Plot the frequency of rotation of the whirly versus the number of the harmonic. Since the lowest note is the second harmonic plot its rotation frequency versus 2. Plot the frequency of the third harmonic versus 3 and so on. Notice that the points fall near a straight line. The frequency of rotation is proportional to the frequency of the sound and viceversa.
The whirly will sing any given note over a range of rotation frequencies. Repeat the experiment while playing the whirly at the slowest speed which will play a given note. Then at the highest speed. Add these points to the graph.
What's Going on?
When the frequency of whirly rotation is plotted versus the number of the harmonic which it is playing, the data lies near a straight line. This means that the frequency of the note played by the whirly is proportional to the frequency with which it is twirled.
Tape a garbage bag to one end of the whirly.
Inflate the garbage bag with a blower by blowing air through the
whirly. (You can also inflate the bag by blowing into the bag with
your mouth. If you blow into the bag do not press your mouth against
the whirly, hold your mouth a few inches from the end of the whirly
to promote entrainment of surrounding air, this will increase the
flow of air into the bag and decrease the time it takes to fill the
bag.)
Play the lowest note by twirling the whirly. Time how long it takes to empty the air from the bag. (For consistency rotate the whirly as slowly as possible to play this note.) You can also time how long it takes to fill the bag while playing the note with a blower. (It is easier for beginner whirly players to control the note with a blower.)
Play the second note, then the third etc. Plot the time to empty the bag versus the number of the harmonic, i.e. plot the time it takes to empty the bag playing the lowest note at the number 2, the number of its harmonic. Notice that the plot is a straight line. The time it takes to empty the bag is proportional to the frequency of the note being played.
If you measure the volume of the bag using the Math Root below you will be able to compute the speed of the airflow through the bag. See the other Math Root below.
Math Root, Measuring the volume of the bag
Measure the volume of the bag. Fill the bag with dog food, Styrofoam chips or any other cheap granular material. Weigh the amount of material in the bag, weigh a liter of the material, then compute the volume of the bag.
Weigh the empty bag and whirly, then weigh them full. Subtract the empty mass from the full mass to find the mass of the fill, M.
Measure the mass of a liter of the fill material, m_{l}.
The volume of the bag in liters, V, is then the mass of the bag divided by the mass of one liter of fill material.
V = M/m_{l}
convert the volume to cubic meters. There are 1,000 Liters in a cubic meter.
Alternatively, place the bag into a large body of water and pour a measured amount of water into the bag through the whirly until it is full.
Math Root, The speed of flow through the whirly.

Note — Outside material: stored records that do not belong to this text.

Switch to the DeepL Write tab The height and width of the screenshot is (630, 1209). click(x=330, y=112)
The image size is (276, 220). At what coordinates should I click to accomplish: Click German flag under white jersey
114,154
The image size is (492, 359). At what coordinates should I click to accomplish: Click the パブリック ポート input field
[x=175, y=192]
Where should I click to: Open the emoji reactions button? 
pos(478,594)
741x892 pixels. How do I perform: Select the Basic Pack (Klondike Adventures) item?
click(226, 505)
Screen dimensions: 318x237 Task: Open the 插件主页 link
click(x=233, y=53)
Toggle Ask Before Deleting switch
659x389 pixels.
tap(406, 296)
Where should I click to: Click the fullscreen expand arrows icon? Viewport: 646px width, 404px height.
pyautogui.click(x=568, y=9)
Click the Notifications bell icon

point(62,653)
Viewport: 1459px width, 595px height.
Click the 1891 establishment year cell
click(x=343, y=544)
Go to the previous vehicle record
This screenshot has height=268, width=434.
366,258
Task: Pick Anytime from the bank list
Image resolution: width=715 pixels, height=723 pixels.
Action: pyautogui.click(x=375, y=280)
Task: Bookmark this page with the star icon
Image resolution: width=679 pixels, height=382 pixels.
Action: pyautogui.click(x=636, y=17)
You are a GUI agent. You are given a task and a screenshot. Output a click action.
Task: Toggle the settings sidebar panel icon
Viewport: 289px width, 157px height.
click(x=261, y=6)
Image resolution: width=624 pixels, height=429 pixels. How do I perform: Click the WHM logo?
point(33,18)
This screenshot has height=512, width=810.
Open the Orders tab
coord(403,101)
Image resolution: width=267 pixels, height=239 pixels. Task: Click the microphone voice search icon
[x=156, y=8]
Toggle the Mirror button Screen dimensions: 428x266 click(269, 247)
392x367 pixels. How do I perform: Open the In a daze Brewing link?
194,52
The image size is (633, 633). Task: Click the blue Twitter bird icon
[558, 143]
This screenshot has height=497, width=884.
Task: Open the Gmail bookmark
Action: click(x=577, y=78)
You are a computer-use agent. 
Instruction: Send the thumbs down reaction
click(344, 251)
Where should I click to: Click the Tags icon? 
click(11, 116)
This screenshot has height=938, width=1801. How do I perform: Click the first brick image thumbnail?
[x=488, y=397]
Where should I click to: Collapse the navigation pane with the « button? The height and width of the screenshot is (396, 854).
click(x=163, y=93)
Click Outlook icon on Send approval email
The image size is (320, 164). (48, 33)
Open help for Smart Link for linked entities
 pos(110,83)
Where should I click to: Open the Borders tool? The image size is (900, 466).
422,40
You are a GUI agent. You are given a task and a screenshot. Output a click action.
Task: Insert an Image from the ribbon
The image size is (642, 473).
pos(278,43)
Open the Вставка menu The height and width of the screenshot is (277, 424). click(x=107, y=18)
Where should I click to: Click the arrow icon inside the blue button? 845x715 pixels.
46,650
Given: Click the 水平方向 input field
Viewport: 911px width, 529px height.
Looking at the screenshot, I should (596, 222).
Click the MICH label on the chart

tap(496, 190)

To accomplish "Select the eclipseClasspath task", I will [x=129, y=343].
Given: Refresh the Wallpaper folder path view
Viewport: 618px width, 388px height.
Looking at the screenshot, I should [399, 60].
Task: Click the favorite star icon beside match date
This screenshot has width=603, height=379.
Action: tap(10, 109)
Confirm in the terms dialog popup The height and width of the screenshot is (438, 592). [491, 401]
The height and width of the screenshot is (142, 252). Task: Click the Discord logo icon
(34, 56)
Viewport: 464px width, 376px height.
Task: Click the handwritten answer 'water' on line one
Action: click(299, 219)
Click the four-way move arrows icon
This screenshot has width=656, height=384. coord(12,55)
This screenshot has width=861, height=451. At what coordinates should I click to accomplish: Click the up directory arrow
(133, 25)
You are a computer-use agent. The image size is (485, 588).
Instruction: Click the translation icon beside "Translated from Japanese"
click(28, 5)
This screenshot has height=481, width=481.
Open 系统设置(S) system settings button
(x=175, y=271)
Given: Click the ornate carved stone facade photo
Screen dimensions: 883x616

Measure the time, t, it takes to empty a bag of
volume V.
Measure the area of the inside of the whirly tube, A.
The area is A = pi r^{2}
where r is the radius of the inside of the
whirly.
Our whirly had an inside diameter of 2.5 cm and so a radius of 1.25
cm.
Express the area in square meters, ours was 4.9 x 10^{4} m^{2}.
The speed of airflow through the whirly, s, can be found by knowing the time it takes for a volume of air to flow through the cross sectional area of the tube.
s = V/At
The speed will be in meters per second.
Calculate the speed of the airflow for each of the notes played by the whirly.
Measure the frequencies of the notes using a
frequency meter or oscilloscope.
(If you do not have a frequency measuring device you can estimate the
frequency from the length of the tube. For a tube of length L the
fundamental frequency will be
f1 = v/2L
where v is the speed of sound in air (about 350 m/s)
for our tube of length 0.78 m
the fundamental frequency is
350/(2 * 0.78) = 220 Hz
Plot the speed of the airflow versus the frequency of each note.
Note that the speed is proportional to the frequency.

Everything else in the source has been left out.